Synergistic Effects of Co 3 Se 4 and Ti 2 C 3 T x for Performance Enhancement on Lithium-Sulfur Batteries.

As electronic equipment develops rapidly, higher requirements are placed on electrochemical energy-storage devices. These requirements can be met by a lithium-sulfur (Li-S) battery since it has an impressive energy density of 2600 Wh kg -1 and a high theoretical specific capacity of 1675 mAh g -1 . Pitifully, the sluggish redox reaction kinetics and the shuttle effect of polysulfide seriously limit its applications. Separator modification has been proven to be an effective strategy for improving the performance of Li-S batteries.
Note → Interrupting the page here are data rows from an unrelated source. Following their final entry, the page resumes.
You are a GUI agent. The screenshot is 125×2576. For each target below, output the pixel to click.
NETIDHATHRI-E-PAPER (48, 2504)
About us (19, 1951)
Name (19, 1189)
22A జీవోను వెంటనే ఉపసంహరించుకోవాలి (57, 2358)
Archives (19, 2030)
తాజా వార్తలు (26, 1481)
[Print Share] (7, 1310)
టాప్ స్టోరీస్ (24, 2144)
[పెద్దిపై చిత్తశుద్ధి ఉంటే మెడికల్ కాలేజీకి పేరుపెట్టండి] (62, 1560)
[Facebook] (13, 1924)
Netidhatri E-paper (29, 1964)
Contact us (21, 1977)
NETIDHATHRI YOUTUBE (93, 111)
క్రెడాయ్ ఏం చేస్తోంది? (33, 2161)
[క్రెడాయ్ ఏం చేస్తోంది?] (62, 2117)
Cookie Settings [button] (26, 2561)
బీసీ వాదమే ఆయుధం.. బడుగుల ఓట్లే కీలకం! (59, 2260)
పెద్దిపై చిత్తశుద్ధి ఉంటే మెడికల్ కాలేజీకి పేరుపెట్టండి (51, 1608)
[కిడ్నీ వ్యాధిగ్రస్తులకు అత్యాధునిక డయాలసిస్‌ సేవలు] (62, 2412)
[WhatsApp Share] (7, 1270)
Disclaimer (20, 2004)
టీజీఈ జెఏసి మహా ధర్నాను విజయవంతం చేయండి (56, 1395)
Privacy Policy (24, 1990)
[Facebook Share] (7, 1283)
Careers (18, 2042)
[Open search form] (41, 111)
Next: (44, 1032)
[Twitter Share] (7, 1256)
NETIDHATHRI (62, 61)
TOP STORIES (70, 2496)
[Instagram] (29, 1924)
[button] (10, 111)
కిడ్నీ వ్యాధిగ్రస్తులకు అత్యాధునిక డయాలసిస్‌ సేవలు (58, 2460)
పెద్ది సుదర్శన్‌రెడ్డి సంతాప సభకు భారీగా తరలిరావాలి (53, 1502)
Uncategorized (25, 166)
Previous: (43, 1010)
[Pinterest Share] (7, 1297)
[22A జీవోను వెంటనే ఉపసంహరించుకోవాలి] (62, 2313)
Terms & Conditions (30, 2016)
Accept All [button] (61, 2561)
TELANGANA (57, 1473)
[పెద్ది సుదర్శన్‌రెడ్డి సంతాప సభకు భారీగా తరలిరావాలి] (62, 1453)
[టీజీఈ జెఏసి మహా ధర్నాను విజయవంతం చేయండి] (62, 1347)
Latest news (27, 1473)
Herein, we have designed a competent three-dimensional separator. It is obtained by embedding Co 3 Se 4 nanoparticles on nitrogen-doped porous carbon (Co 3 Se 4 @N-C) by high-temperature selenization of ZIF-67, which are compounded with Ti 3 C 2 T x by electrostatic dispersion self-assembly, and the compound is used to adjust the surface properties of a polypropylene (PP) separator. Due to the synergistic effect of the superior catalytic performance of Co 3 Se 4 @N-C and the enhancement of adsorption and conductivity bestowed by Ti 3 C 2 T x , lithium-sulfur batteries perform excellently with the modified PP separator. Specifically, the battery with a Co 3 Se 4 @N-C/Ti 3 C 2 T x -modified PP separator exhibits an outstanding rate performance of 787 mAh g -1 at 4C, and stable performance is maintained after 300 cycles at 2C. The density functional theory (DFT) calculations are also performed to confirm the synergistic effect of Co 3 Se 4 @N-C and Ti 3 C 2 T x . This design integrates the merits of catalysis and adsorption and provides a new method for constructing high-performance lithium-sulfur batteries.